İttihatçı ve Kemalist geleneğin kimi unsurlarının “kafaları kızdığında” yapacaklarının hududunun olmaması, modern Türkiye tarihinin önemli bir sorunudur.  27 Mayıs kendi başına ve başlı başına bir projedir. Bir, İkinci Cumhuriyet projesidir. Bir takım şahısların 27 Mayıs’ı -sonradan bu adlandırılma kaldırılmış olsa da- İkinci Cumhuriyet olarak adlandırılması gayet isabetlidir. Çünkü 27 Mayıs’ın gayesi yalnız Adnan Menderes ve DP’yi tasfiye etmek değildir. Öncelikle merkez sağda DP’nin bir şemsiye olma durumu ortadan kaldırılır. Merkez sağ, İslamcılık ve Türk milliyetçiliği ayrı ayrı kulvarlara yönlendirilir. Alevilik sola kaydırılır. Kürt milliyetçiliği için ise yeni bir hat çizilecektir. İsmet Paşa’nın söylemiyle CHP ortanın solu olur. Ve Komünizmle mücadele dernekleri kurulur. Türkçülüğün istikametinin, kızıl elma ülküsü ile Batı’ya çevrilmiş olması gerekmektedir. Ancak Ziya Gökalp ve Hüseyin Nihal Atsız ile yüzü Batı’ya değil, Doğu’ya döndürülmüştür.  60 sonrası ise Alparslan Türkeş’in liderliğinde Türkiye’de sokakta çatışan kutuplardan biri halini alır. İslamcılığın gelişiminde, başlangıçta Namık Kemal, Sait Halim Paşa, Mehmet Akif Ersoy, Ali Suavi gibi şahsiyetler ön alır. 60 sonrasında ise bir yönüyle köyden kente gelen ve şehir hayatına uyum sağlamaya çalışan gençler için sığınacak bir liman olur. Bir ölçüde İstanbul sosyetesinin bir zümresine dayandığı söylenebilecek olan TKP’nin yerini öncelikle TİP alır. Sonrasında Doğan Avcıoğlu, Hikmet Kıvılcımlı ve Mihri Belli’nin liderliğinde “Milli Demokratik Devrim” tezi ile gençlik harekete geçirilir. Ve Batı’nın ABD ve İngiltere’nin ekseninde bir sol ortaya çıkar/çıkarılır. Bu ‘sol’un ideolojik dayanağı Lenin’in ve Mao’nun “demokratik devrim”, “milli demokratik devrim” tezleridir. Sosyoloji itibariyle ise diğer ideolojik akımlarda olduğu gibi aşağı inen bir seyir gözlemlenir.

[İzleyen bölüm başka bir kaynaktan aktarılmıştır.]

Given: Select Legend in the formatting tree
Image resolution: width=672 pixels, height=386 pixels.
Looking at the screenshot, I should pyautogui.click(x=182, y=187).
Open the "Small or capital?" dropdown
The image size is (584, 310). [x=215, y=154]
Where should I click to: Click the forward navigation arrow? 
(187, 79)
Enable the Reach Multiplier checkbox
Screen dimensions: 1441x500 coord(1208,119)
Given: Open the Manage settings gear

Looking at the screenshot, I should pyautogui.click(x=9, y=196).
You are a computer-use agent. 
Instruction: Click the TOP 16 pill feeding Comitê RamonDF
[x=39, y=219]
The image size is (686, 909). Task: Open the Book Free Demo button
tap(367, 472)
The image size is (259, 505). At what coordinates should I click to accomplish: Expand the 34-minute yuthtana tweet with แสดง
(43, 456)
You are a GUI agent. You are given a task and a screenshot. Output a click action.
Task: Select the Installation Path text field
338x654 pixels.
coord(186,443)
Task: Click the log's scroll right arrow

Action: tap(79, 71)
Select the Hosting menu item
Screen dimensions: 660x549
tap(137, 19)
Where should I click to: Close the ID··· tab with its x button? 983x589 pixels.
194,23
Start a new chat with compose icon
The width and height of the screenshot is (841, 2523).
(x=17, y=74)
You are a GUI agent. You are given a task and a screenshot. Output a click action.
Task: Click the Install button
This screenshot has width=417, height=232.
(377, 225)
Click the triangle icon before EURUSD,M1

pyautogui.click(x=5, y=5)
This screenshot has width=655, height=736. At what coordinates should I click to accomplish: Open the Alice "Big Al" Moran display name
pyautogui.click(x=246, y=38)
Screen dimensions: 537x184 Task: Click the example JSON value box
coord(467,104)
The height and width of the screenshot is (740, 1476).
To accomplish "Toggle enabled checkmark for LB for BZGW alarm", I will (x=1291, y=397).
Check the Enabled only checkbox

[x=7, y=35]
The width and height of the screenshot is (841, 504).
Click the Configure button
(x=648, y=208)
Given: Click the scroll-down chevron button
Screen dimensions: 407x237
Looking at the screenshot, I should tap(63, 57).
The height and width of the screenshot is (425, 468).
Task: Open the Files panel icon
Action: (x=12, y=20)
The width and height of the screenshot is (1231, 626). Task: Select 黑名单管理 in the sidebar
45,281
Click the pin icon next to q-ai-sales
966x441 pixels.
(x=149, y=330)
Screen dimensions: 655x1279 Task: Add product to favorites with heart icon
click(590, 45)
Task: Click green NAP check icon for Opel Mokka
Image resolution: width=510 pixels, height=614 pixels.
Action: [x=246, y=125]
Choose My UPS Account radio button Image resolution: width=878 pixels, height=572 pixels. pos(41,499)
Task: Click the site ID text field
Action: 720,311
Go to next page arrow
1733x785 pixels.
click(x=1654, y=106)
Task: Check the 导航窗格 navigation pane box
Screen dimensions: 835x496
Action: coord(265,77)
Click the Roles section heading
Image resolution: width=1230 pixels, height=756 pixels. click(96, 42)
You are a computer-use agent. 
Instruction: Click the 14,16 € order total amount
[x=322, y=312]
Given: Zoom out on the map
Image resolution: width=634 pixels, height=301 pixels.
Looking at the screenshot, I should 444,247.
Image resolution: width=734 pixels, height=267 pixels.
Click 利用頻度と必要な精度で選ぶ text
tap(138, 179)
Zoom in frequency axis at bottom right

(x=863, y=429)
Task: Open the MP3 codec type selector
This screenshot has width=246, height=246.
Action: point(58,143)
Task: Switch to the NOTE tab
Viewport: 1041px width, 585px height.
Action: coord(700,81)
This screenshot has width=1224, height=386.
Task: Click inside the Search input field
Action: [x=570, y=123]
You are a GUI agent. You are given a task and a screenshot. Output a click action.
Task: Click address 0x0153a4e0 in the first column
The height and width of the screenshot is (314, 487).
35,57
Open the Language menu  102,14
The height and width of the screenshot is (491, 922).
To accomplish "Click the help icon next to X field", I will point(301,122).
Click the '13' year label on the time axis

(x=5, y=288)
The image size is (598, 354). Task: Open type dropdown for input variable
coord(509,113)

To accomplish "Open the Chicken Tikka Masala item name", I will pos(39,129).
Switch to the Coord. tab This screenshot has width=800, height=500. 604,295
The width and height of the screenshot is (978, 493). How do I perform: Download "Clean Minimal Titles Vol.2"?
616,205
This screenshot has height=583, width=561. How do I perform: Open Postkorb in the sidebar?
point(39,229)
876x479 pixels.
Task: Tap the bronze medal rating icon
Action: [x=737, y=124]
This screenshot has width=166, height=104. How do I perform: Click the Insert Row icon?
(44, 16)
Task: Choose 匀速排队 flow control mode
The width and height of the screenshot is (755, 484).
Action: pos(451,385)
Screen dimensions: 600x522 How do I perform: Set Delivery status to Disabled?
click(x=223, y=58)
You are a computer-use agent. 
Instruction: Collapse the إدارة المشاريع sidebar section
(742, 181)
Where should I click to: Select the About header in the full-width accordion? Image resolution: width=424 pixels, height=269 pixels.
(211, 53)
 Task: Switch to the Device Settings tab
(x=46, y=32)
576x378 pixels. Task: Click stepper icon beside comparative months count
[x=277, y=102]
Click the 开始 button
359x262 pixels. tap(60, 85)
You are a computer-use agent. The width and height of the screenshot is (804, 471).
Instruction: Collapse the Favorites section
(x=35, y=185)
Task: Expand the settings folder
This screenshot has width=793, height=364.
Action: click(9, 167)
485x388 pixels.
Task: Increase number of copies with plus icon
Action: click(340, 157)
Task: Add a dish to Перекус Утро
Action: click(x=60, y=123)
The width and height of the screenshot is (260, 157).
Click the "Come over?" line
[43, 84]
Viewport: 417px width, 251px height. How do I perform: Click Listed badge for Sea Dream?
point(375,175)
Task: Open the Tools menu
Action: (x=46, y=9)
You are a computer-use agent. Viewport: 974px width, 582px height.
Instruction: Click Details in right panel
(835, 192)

Üniversiteye okumaya gelmiş gençler hareketin liderliğini üstlenir. Veya hareketin liderliği onlara üstlendirilir.

Cumhuriyet nasıl evrildi?

1920’li-30’lu yıllarda Atatürk liderliğindeki Kemalizm’in inşa edici bir niteliği mevcuttur. Batıcılık ile kurucu elitler, bir bütün olarak Türkiye toplumunu zaman ve mekân gibi temel kiplikler de dâhil olmak üzere, yukarıdan aşağıya, sağdan sola tanımlamaktadır. O dönemde devlete karşı tanımlanan tehditlerin, sosyalizm, Türkçülük, liberalizm gibi siyasal akımların toplumsal taban bulmasının önü alınmaktadır. Çünkü Cumhuriyet elitlerinin kurucu-inşa edici hususiyeti ve işlevi henüz devam etmektedir. Modern Batı dünyası için de bu kurucu-inşa edici sürecin devamı gerekmektedir. Ve muhalif siyasi akımlara ciddi bir dış destek de yoktur. Dolayısıyla Kemalizm’in ilk döneminde muhalif ideolojik-siyasi akımlar gelişme imkânı bulamamaktadır. Cumhuriyet elitlerinin kurucu inşa edici hususiyeti ve işlevi esas itibariyle 50’lere doğru büyük ölçüde tükenir.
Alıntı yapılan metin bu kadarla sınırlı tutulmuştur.